The image acquisition method is an important factor to consider and the methods are essentially similar in all systems: [9, 10, 11, 12] placement of the retraction cord to expose the margin of the preparation, drying the area to be scanned, and application of powder (if required) with a special sprayer. The process is usually started with the occlusal surfaces as reference, due to the anatomy. Next, images are taken from various angles to generate precise 3D data of the prepared tooth. Missing or incorrect areas are corrected, and the process is completed in the same manner with the antagonist. Finally, oral lateral exploration is performed to obtain the bite (bite record). Table 1 specifies the strategy recommended for each impression system.

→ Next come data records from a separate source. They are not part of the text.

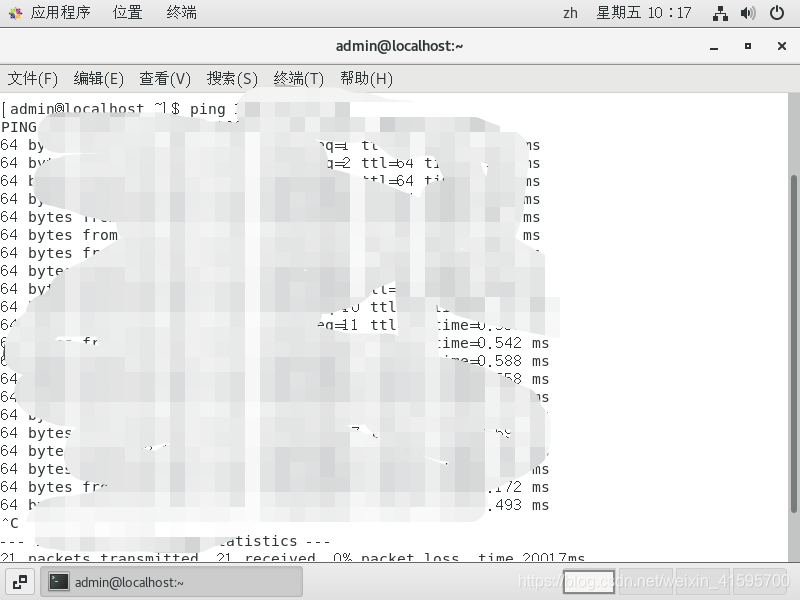Image resolution: width=800 pixels, height=600 pixels.
Task: Switch input method via zh indicator
Action: coord(570,13)
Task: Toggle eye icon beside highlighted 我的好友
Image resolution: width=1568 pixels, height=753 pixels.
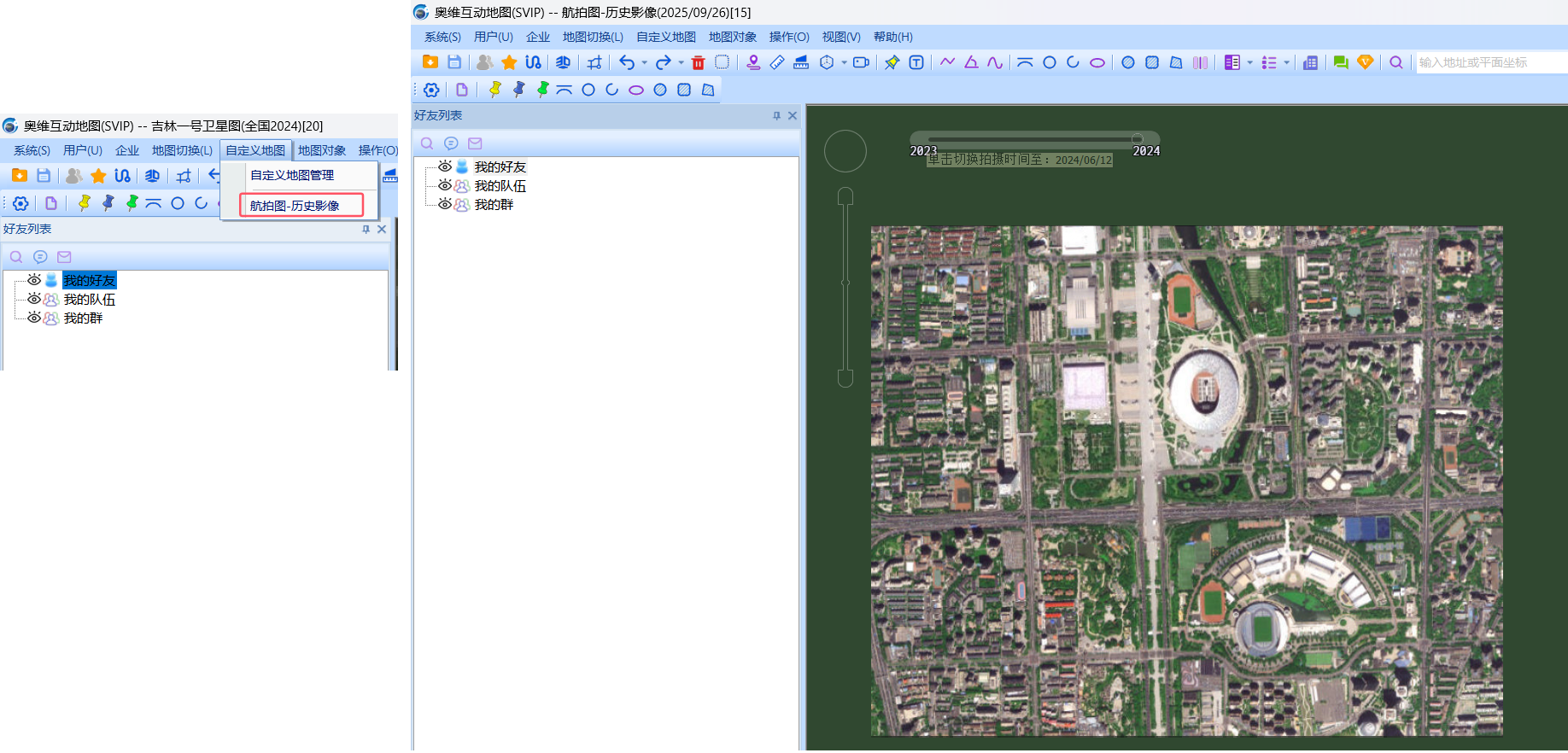Action: tap(34, 280)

Recording complete arch impressions for extensive restorations may however be complicated, as little information is available on the impact of different scan strategies on the accuracy of full-arch scans.

This study aimed to determine the scanning strategy that obtains the best accuracy results, in terms of trueness and precision, for each of the intraoral digital impressions systems included in the study; and the null hypothesis was there are no differences in the accuracy of the intraoral scanner related to scanning strategies”.

Material and methods

A maxillary master cast was manufactured with Exakto-Form epoxy resin (Bredent, Senden, Germany), a wear-resistant and totally opaque material, at the Silicom Dental laboratory (Silicom Dental, Valencia, Spain).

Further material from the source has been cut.